==== TASK DATA ====

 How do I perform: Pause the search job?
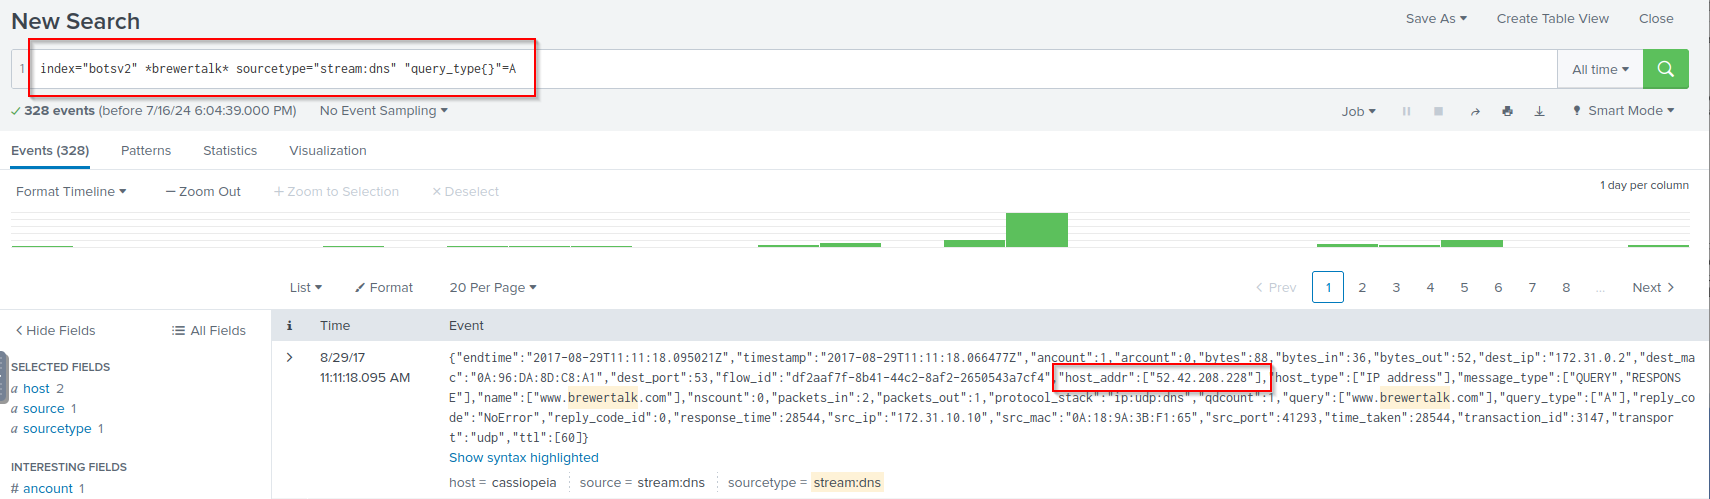click(1406, 111)
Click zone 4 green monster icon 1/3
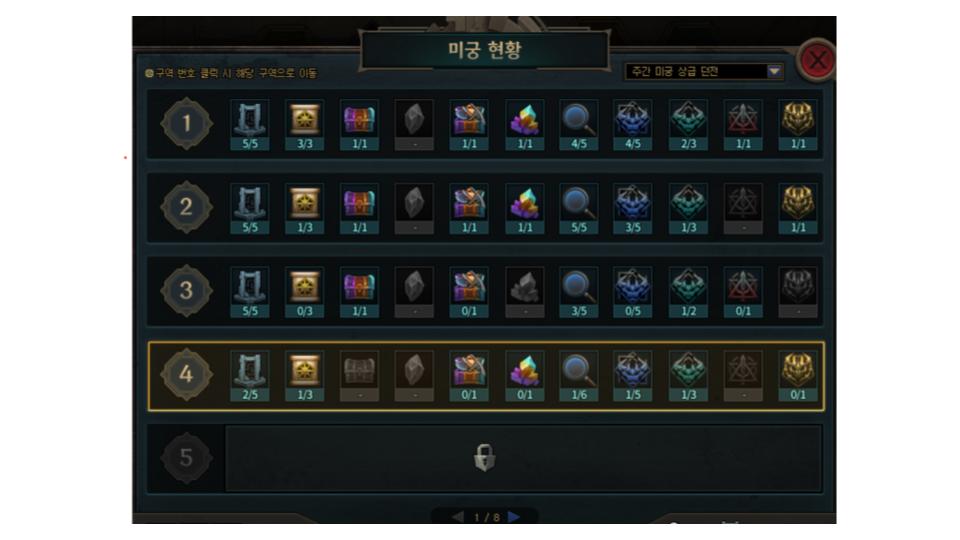The width and height of the screenshot is (960, 540). pos(688,376)
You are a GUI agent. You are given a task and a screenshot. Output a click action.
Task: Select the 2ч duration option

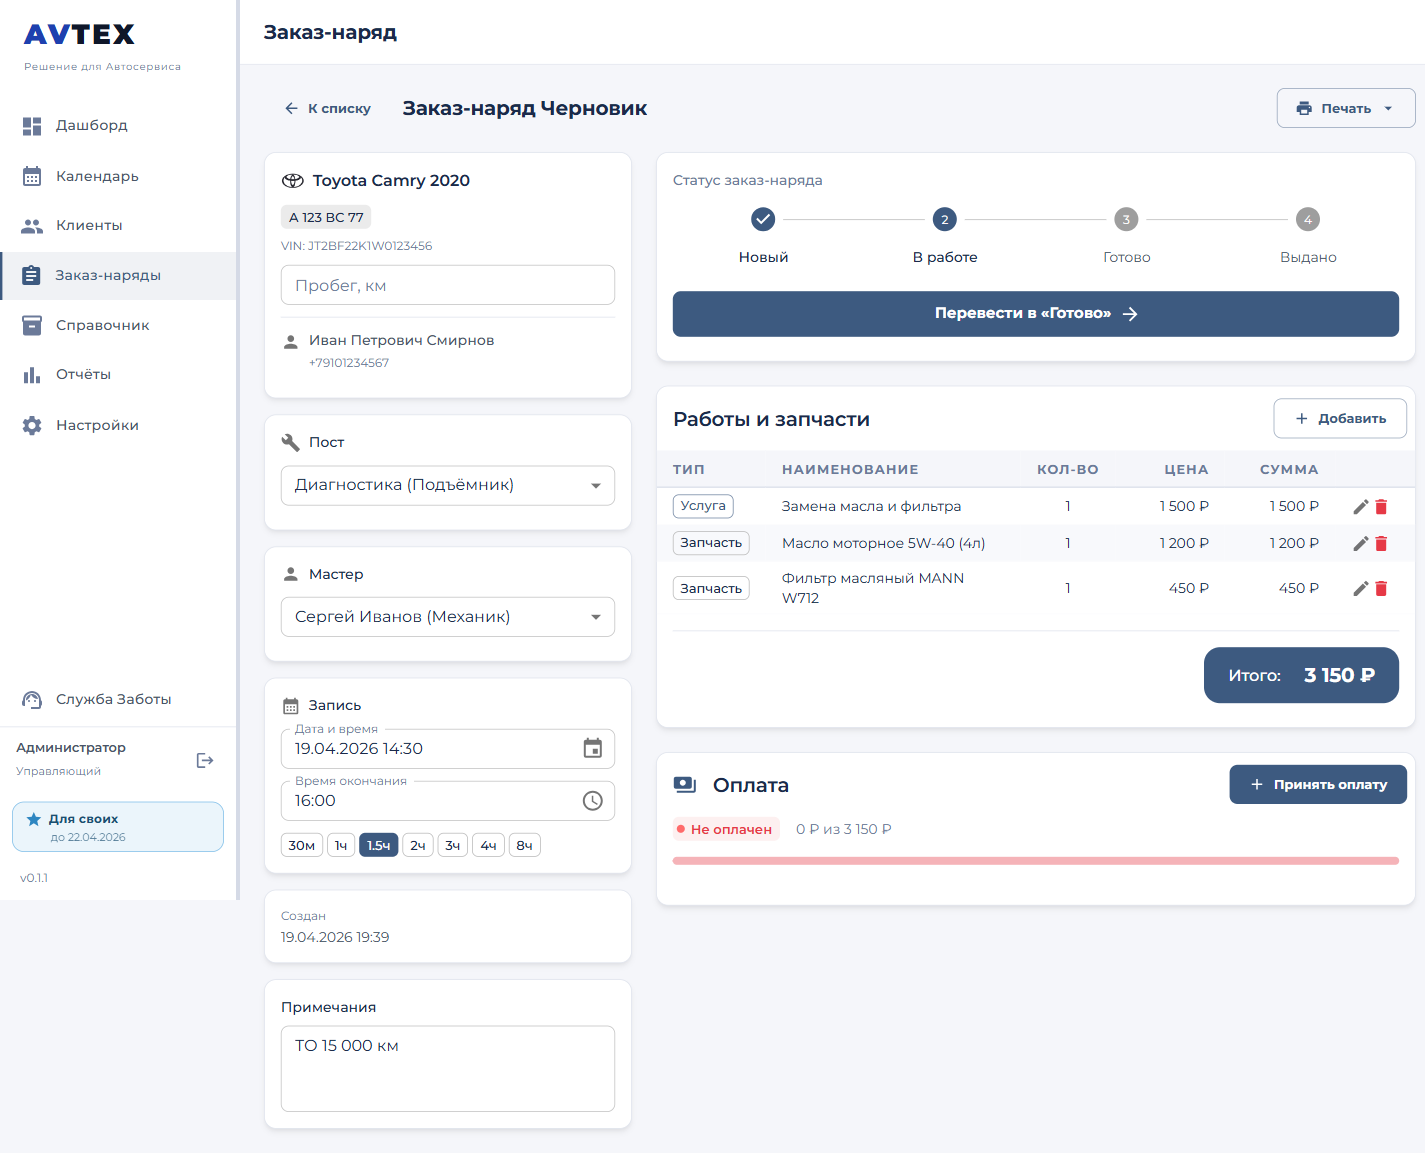coord(417,846)
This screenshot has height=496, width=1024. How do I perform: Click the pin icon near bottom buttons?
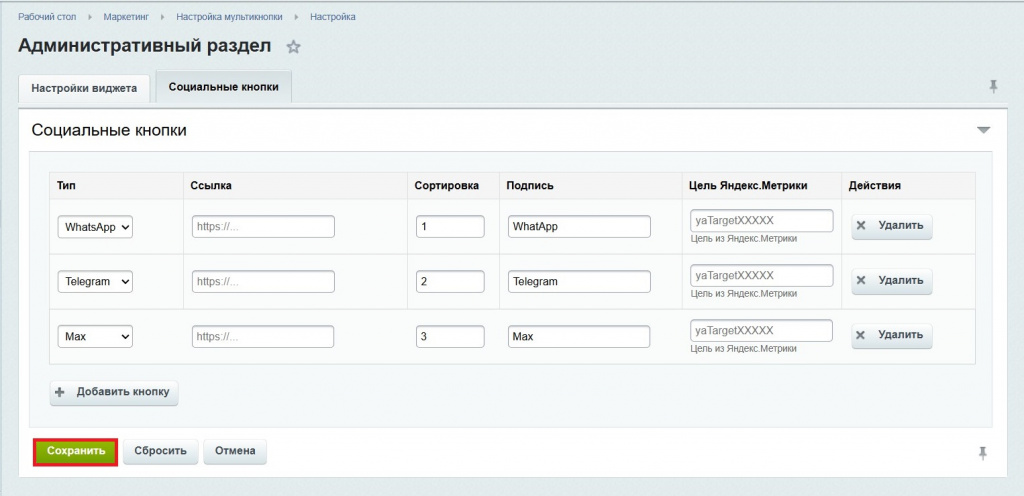(983, 453)
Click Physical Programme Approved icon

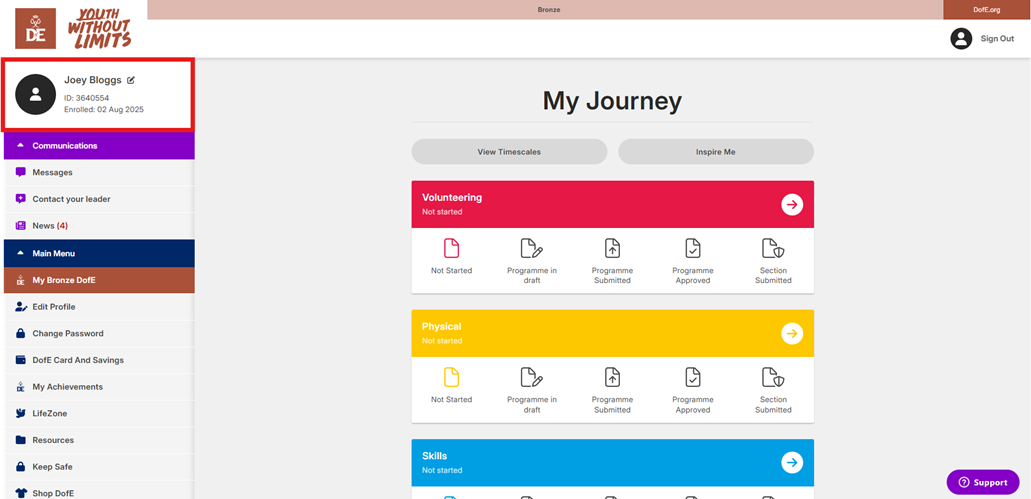[x=693, y=377]
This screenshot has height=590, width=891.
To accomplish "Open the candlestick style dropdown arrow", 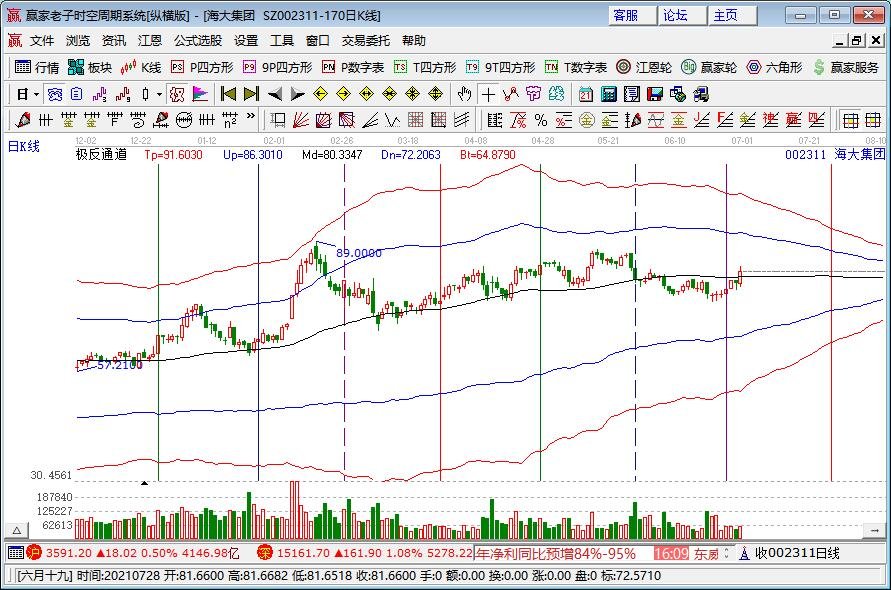I will click(x=160, y=94).
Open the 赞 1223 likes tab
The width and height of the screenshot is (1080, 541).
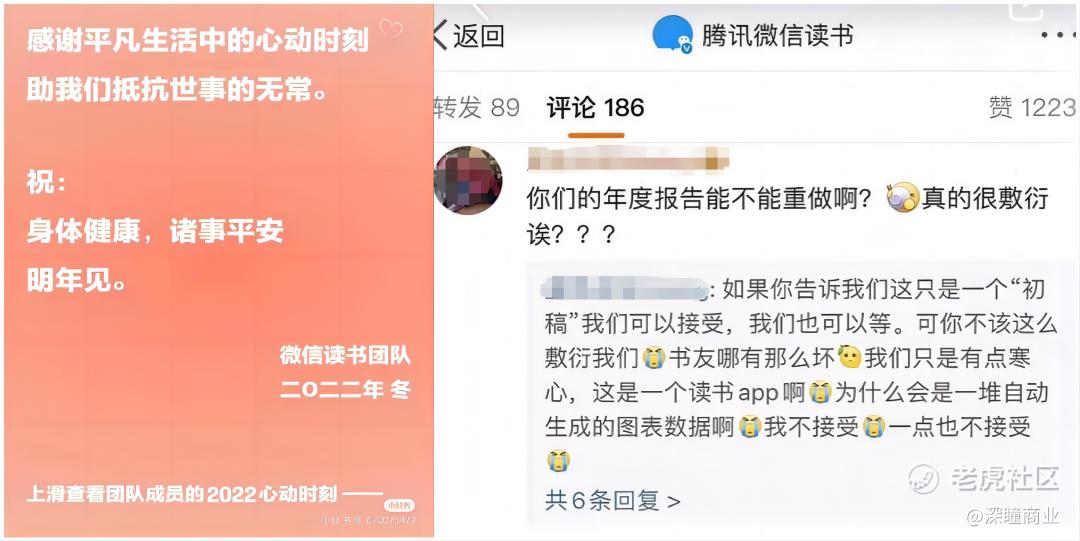1032,108
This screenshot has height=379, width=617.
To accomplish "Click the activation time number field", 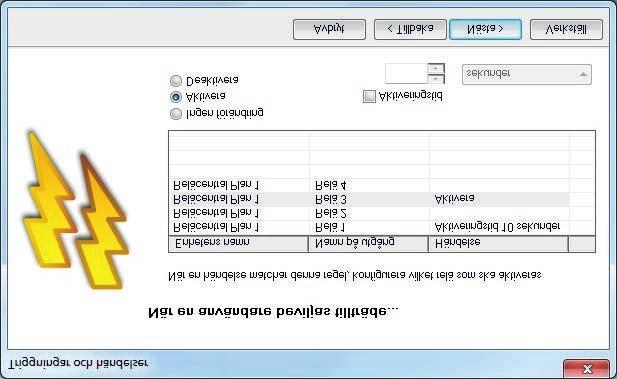I will click(406, 74).
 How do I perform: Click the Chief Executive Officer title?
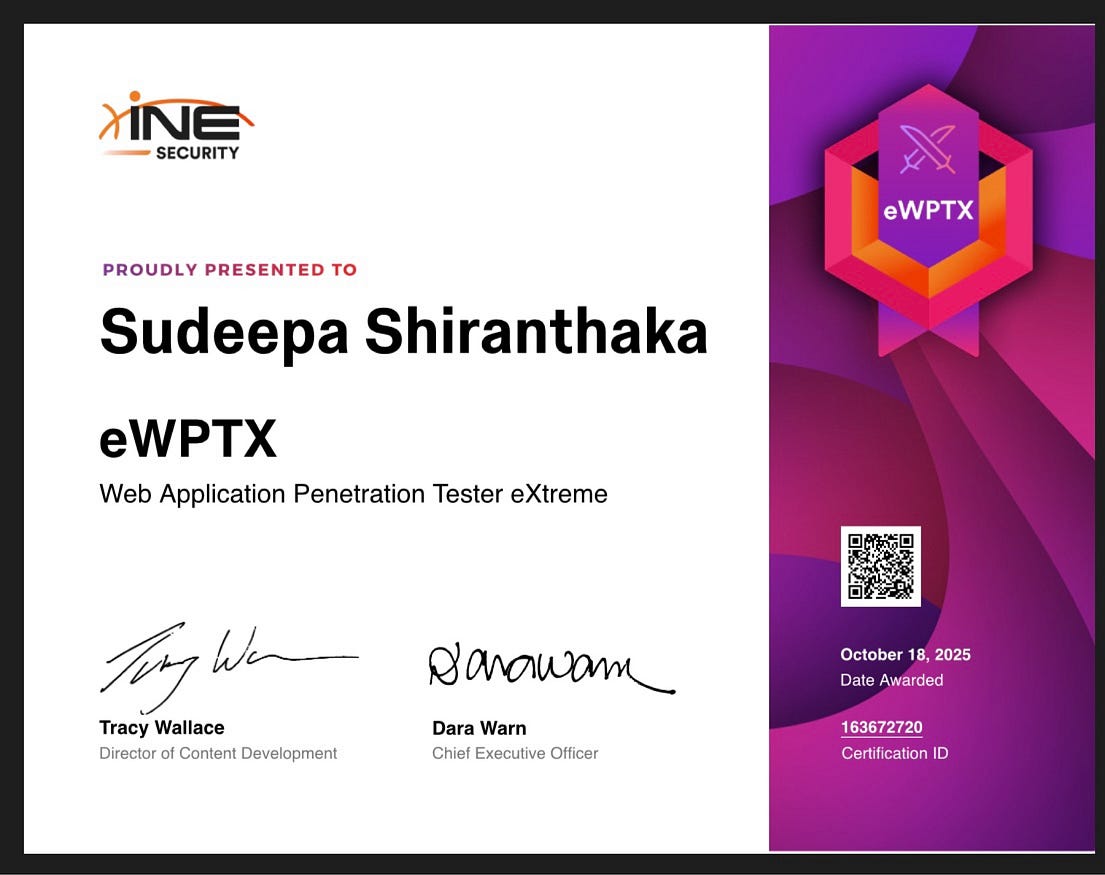[x=515, y=753]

====

Write out, word for word, only the lines from the one containing "How do I perform: Click the Chief" to the end of the data above; the pictures stay out.

OUTPUT:
 How do I perform: Click the Chief Executive Officer title?
[x=515, y=753]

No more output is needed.